Platform: Google Cloud Platform (GCP)

I have tried to set up GCP machine as advised and run into the following problems:

  1. Quotas: For “n1-highmem-16” instance you need 16 CPUs but the default quota is 8 (solution: increase CPU for “us-west1-b” from 8 to 16 and overall CPU quota from 12 to 16)
  2. CUDA driver: Installation of fastai2 upgrades torch from 1.4.0 to 1.6.0 and you get The NVIDIA driver on your system is too old AssertionError (solution: update CUDA Toolkit to 11.0)
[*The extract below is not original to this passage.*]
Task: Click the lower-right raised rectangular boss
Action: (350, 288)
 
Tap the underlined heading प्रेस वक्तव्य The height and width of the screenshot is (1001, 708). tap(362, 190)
After that, everything seems to work fine.

1 Like

Hi, I notice that GCP instructions are no longer included in the new course — any idea why?

1 Like

The ‘course.fast.ai’ site used to come from the ‘https://github.com/fastai/course-v3’ repository, but with the new course, the repository got switched to ‘https://github.com/fastai/course20’ which does not (yet?) include deployment documentation.
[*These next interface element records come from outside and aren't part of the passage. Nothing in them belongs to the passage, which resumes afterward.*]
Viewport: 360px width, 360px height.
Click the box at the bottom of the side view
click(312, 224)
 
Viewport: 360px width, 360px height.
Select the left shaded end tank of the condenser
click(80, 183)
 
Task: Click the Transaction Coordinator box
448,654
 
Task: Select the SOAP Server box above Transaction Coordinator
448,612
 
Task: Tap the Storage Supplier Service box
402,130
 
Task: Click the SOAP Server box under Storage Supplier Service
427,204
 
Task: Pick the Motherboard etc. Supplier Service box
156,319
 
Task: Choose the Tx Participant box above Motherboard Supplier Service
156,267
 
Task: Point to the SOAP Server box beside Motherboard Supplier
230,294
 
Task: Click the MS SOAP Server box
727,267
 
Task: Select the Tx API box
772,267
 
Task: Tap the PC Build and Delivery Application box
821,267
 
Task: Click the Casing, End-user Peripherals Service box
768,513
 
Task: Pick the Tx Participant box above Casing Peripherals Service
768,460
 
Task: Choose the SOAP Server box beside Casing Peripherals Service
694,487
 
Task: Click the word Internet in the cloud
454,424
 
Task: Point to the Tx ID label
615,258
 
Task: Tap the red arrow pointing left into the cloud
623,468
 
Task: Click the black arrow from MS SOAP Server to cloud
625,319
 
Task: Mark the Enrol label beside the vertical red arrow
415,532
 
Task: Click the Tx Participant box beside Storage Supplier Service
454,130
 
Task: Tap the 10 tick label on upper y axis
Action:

I’m using GCP and got everything running.
When I execute the first cell (imports) in the notebooks (e.g. in notebook 01_intro) I get the following ImportError:

ImportError: cannot import name ‘mobilenet_v2’ from ‘torchvision.models’ (/opt/conda/lib/python3.7/site-packages/torchvision/models/init.py)

I pip installed the fastai2 library and updated it again. The error is still the same.
Any idea?

I believe the instructions at the top of the thread are a bit out of date. I ran into the same issue and resolved it by uninstalling all of the existing fastai packages and then installing fastai (not fastai2 – the latest version of the fastai package is fastai v2). Then the code ran (though there are still some outstanding problems in my setup I’m trying to resolve).

This how-to post was also posted in the Fastai2 and new course thread, but it seemed more appropriate here in the GCP Platform thread.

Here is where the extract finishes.